» Testo di partenza:
********
Una testimonianza di amore per la vita, forza di volontà e fiducia nel futuro, anche della ricerca scientifica. Sono le impressioni che si ricavano dalla lettura delle pagine del libro di Gian Carla Bozzo («Flash. Frammenti di vita». Istess-Fnism, Terni) per raccontare la sua esperienza di donna che passa da una spensierata gioventù a un’età adulta caratterizzata dalle crescenti difficoltà causate dalla sclerosi multipla, la malattia neurodegenerativa che l’ha colpita in modo particolarmente aggressivo, costringendola in sedia a rotelle. Gian Carla, laureatasi in Ingegneria elettronica nel 1993 e moglie di Luca dal 1996, frequentando un laboratorio della Cooperativa Cultura e Lavoro di Terni ha potuto scrivere attraverso un computer comandato da sensori che rispondono al movimento della testa, al ritmo di 4-5 righe in un’ora e mezza: le fresche pagine della sua storia sono animate di episodi lontani e recenti, lieti e faticosi, mai privi però di un sorriso. «Sono sempre sorridente e faccio tutto come se non avessi nulla – scrive Gian Carla –. Non mi sono chiusa in casa come tante persone che hanno la mia stessa malattia. Non mi voglio piangere addosso». E a chi la definisce una donna forte replica: «Se guardo solo dentro me stessa, non vedo molta forza. Sono i miei cari, i miei amici, i miei affetti ad amplificarla. In questo mi ritengo fortunata».
Come è stato l’impatto con la malattia?Graduale. Mi rendo conto a distanza di anni che la diagnosi iniziale, fatta nel 1995, non mi sconvolse. Infatti a quel tempo mi sentivo bene, i sintomi erano scomparsi quasi del tutto, ero sicura che al massimo avrei fatto parte di quella percentuale di malati nei quali la malattia procede così lentamente, che quasi non se ne accorgono per tutta la vita. Andavo regolarmente dal neurologo, mi stavo informando su alimentazioni particolari che mi potessero aiutare, ma credevo che non avrei mai avuto veramente bisogno di tutto ciò. Poi, già l’anno successivo, i sintomi hanno cominciato ad aumentare, mi stancavo più facilmente a camminare, a scrivere, a lavorare. Fino al 2000 circa ho mantenuto quasi una totale autonomia, iniziando però a convivere con le mie difficoltà e con una nuova e indesiderata compagna di vita.
********
» Sezione dati:
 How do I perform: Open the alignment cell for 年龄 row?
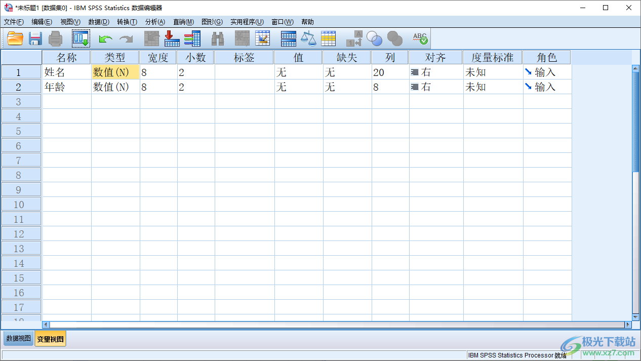436,87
********
Secondo il testo di partenza, in che anno è arrivata per Gian Carla la prima diagnosi della malattia? Questi dati non hanno niente a che vedere con il testo di partenza.

Nel 1995.